Nach dem gewalttätigen Übergriff auf einen Obdachlosen im vergangenen Sommer hat das Landgericht Aschaffenburg am Freitag das Urteil gegen zwei junge Männer gesprochen. Der 22-jährige Angeklagte muss für vier Jahre und neun Monate in eine forensische Entziehungsanstalt. Sein 20 Jahre alter Mittäter wurde nach Jugendstrafrecht zu fünf Jahren in einem Jugendgefängnis verurteilt.
Beide Angeklagte wurden wegen gefährlicher Körperverletzung und Geiselnahme verurteilt. Sie hatten im Verlauf des Prozesses die Tat gestanden. Die beiden jungen Männer waren schon vor der Tat polizeibekannt. Im Fall des Jüngeren flossen zusätzlich zwei frühere Verurteilungen wegen gefährlicher Körperverletzung und Herbeiführens einer Sprengstoffexplosion in das Urteil ein.
Obdachlosen über 30 Minuten geprügelt, gedemütigt, gefilmt
Die brutale Tat ereignete sich in den frühen Morgenstunden des 11. August 2024: Die beiden Männer trafen ihr 48-jähriges Opfer am Aschaffenburger Hauptbahnhof und lockten es laut Anklage in den nahegelegenen Schlosspark. Dort malträtierten sie den Mann über eine halbe Stunde mit Fäusten, Tritten, einem Ast und einem tragbaren Lautsprecher. Sie beleidigten und demütigten ihn, während sie Teile der Tat mit dem Handy filmten. Erst als ein Jogger die Polizei rief und die Beamten mit gezogener Dienstwaffe eingriffen, endete das Martyrium.
Der 48-Jährige erlitt schwere Kopfverletzungen und lag 15 Tage auf der Intensivstation. Vor Gericht schilderte er die psychischen Langzeitfolgen.
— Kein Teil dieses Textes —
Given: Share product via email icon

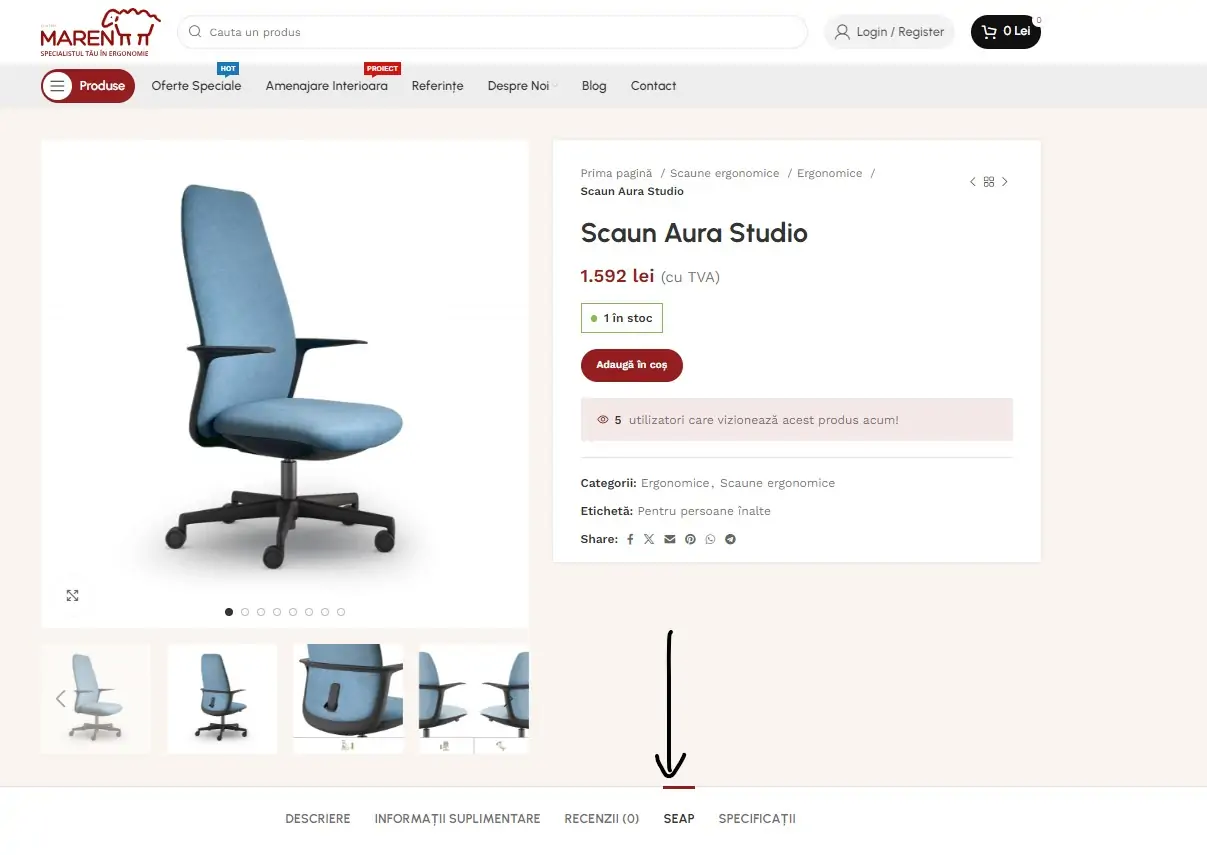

Beide Täter hatten die Tat zum Prozessauftakt gestanden und sich entschuldigt. Der Ältere zahlte dem Opfer 2.500 Euro Schmerzensgeld, der Jüngere 300 Euro – beide Beträge wurden angenommen.
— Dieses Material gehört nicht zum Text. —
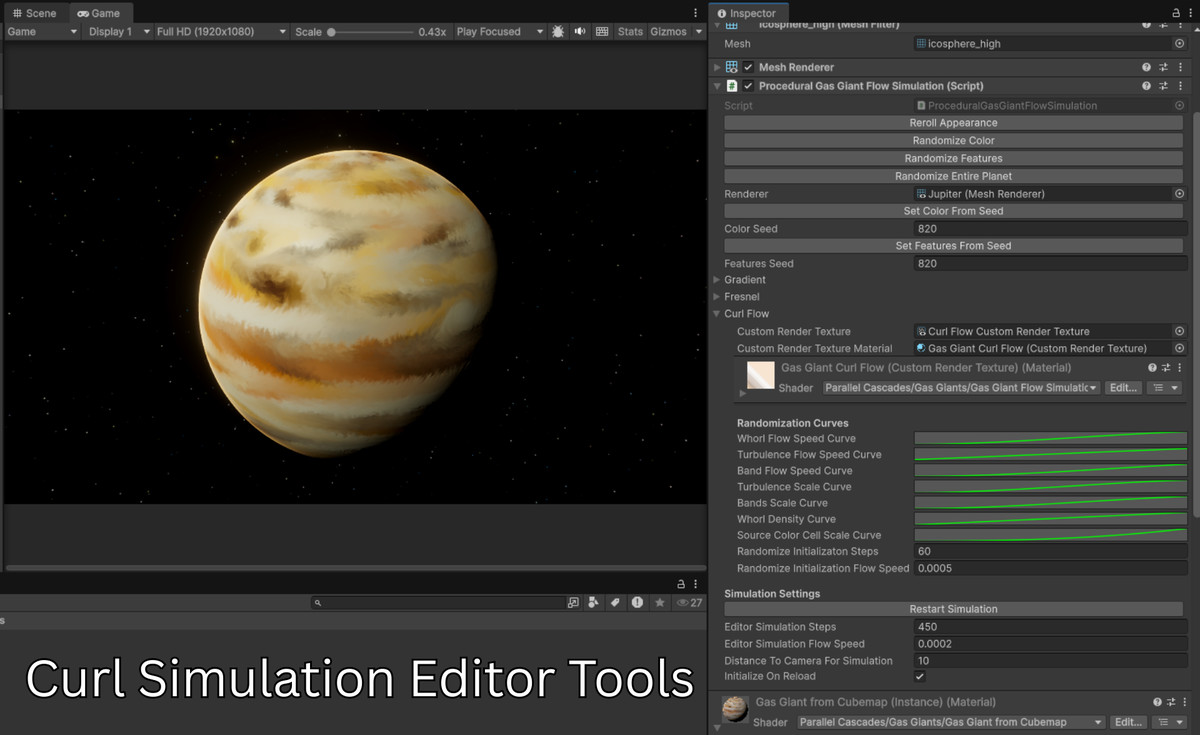Uncheck Initialize On Reload

tap(919, 676)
Verminderte Schuldfähigkeit durch Alkoholeinfluss
Zur Tatzeit waren beide Täter stark alkoholisiert. Laut Gericht gelten sie deshalb als vermindert schuldfähig. Beim 22-Jährigen wurde eine manifeste Alkoholsucht festgestellt, weshalb er in eine Entzugsanstalt eingewiesen wird. Beim 20-Jährigen sprachen Gutachter von einer Reifeverzögerung und geistigen Einschränkung. Hinweise auf frühkindlichen Autismus, die in der Vergangenheit geäußert wurden, sah das Gericht nicht bestätigt.
Die Staatsanwaltschaft hatte sieben Jahre Haft für den Älteren gefordert. Der Anwalt des 22-Jährigen hatte eine mehrjährige Therapie mit Unterbringung beantragt. Für den jüngeren Angeklagten wurde eine Jugendstrafe von fünf Jahren beantragt – dieser Forderung folgte das Gericht.
Tiefe Betroffenheit in Aschaffenburg
Der Fall hatte in Aschaffenburg für große Bestürzung gesorgt. Die Gewaltbereitschaft und das gezielte Filmen der Tat hatten auch im Gerichtssaal für Entsetzen gesorgt – vor allem, weil auf dem Handy des 20-Jährigen laut Polizei auch gewaltverherrlichende Inhalte und Pornografie gefunden wurden.
Das Urteil ist noch nicht rechtskräftig.
Zwei junge Männer schlagen einen Obdachlosen halbtot und filmen die Tat: Die beiden Angeklagten verdecken ihre Gesichter.